- INSTRUCTIONS FOR THE TASK: Lines with "avatar": pull these out of the listing below.

- DATA PROVIDED:
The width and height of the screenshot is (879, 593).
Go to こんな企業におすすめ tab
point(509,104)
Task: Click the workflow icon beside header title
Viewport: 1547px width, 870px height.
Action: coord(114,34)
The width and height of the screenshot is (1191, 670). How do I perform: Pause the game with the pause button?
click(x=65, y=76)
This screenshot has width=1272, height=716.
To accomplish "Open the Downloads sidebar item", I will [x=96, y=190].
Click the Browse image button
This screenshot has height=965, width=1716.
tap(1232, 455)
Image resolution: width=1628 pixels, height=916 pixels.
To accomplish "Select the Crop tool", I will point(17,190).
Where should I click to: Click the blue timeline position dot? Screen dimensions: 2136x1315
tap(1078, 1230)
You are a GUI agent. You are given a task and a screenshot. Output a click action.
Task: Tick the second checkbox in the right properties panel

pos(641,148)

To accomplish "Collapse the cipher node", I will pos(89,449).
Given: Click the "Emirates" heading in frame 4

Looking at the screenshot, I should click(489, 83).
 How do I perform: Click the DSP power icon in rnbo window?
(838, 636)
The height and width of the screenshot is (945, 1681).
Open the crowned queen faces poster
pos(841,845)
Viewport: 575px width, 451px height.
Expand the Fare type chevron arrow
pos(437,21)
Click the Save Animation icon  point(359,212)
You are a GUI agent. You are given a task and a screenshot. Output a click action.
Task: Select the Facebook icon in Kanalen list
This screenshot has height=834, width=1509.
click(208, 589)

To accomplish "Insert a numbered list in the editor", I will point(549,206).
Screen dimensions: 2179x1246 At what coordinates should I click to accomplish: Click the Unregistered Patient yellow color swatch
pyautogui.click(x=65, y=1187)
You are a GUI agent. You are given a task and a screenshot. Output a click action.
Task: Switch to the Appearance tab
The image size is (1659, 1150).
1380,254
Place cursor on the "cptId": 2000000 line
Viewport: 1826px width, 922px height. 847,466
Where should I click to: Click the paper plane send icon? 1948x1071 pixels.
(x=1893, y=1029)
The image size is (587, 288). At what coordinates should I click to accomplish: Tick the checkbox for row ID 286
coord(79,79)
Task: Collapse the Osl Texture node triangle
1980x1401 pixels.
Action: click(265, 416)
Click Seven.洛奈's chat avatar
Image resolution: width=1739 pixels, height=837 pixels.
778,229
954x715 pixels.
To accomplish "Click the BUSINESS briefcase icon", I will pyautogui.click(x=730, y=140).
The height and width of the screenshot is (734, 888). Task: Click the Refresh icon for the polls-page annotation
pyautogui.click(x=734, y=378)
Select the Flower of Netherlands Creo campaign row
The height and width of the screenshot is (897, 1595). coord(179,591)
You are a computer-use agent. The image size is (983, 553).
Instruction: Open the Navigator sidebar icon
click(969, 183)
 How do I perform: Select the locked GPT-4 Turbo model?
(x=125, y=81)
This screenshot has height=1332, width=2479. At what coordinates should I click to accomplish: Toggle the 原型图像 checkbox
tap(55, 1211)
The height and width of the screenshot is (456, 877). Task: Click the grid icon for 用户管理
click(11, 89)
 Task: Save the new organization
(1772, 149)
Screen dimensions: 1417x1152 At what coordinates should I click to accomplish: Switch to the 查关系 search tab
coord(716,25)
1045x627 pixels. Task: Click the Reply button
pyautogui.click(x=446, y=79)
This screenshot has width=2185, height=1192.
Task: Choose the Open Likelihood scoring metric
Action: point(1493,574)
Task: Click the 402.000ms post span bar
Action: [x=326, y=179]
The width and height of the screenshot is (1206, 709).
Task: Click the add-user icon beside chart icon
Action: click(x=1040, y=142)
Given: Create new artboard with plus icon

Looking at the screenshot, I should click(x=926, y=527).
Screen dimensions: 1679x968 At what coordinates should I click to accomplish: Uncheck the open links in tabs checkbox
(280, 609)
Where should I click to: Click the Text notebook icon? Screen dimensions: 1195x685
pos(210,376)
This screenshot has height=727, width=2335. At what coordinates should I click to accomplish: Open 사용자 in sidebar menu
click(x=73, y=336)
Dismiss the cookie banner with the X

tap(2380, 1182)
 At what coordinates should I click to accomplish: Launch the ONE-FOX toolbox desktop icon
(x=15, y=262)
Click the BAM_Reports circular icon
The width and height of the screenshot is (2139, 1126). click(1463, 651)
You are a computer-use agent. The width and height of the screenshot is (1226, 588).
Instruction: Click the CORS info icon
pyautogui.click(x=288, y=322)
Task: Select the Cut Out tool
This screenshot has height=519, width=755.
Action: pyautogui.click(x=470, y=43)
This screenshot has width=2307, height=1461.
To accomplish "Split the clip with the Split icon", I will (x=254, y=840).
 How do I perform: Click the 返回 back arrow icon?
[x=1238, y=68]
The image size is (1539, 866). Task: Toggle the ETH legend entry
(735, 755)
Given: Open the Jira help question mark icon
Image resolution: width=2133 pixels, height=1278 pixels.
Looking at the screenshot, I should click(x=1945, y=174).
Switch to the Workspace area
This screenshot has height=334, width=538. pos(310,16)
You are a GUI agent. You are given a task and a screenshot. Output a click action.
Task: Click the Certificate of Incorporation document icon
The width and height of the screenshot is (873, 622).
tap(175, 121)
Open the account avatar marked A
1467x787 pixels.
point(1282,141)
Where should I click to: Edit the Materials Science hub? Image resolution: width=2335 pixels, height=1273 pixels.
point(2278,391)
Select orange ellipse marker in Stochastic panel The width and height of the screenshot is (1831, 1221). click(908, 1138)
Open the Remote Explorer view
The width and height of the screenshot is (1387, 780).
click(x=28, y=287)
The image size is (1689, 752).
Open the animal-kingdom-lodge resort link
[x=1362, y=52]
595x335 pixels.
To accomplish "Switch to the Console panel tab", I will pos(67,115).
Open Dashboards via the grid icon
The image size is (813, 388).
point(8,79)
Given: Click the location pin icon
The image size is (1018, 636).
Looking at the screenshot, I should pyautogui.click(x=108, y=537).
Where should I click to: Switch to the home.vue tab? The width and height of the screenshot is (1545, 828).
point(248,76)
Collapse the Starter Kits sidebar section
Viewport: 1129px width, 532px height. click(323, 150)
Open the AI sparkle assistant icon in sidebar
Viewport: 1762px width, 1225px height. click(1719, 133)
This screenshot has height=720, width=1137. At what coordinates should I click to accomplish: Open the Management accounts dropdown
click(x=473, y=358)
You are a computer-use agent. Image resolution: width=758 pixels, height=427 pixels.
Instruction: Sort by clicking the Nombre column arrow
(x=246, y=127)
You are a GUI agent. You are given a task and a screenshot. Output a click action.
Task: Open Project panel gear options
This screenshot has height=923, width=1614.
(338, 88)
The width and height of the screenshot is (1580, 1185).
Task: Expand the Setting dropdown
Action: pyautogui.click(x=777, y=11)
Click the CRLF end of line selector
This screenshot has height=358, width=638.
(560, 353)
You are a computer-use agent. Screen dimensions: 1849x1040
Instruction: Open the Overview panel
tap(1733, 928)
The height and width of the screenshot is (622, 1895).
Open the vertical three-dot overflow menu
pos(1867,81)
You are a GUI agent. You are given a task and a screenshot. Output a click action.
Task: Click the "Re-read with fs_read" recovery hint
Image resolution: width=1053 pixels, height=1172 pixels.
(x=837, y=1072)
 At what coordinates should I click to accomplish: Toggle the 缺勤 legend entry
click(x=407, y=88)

- RESULT FOR THIS TASK:
Click Seven.洛奈's chat avatar
Open the account avatar marked A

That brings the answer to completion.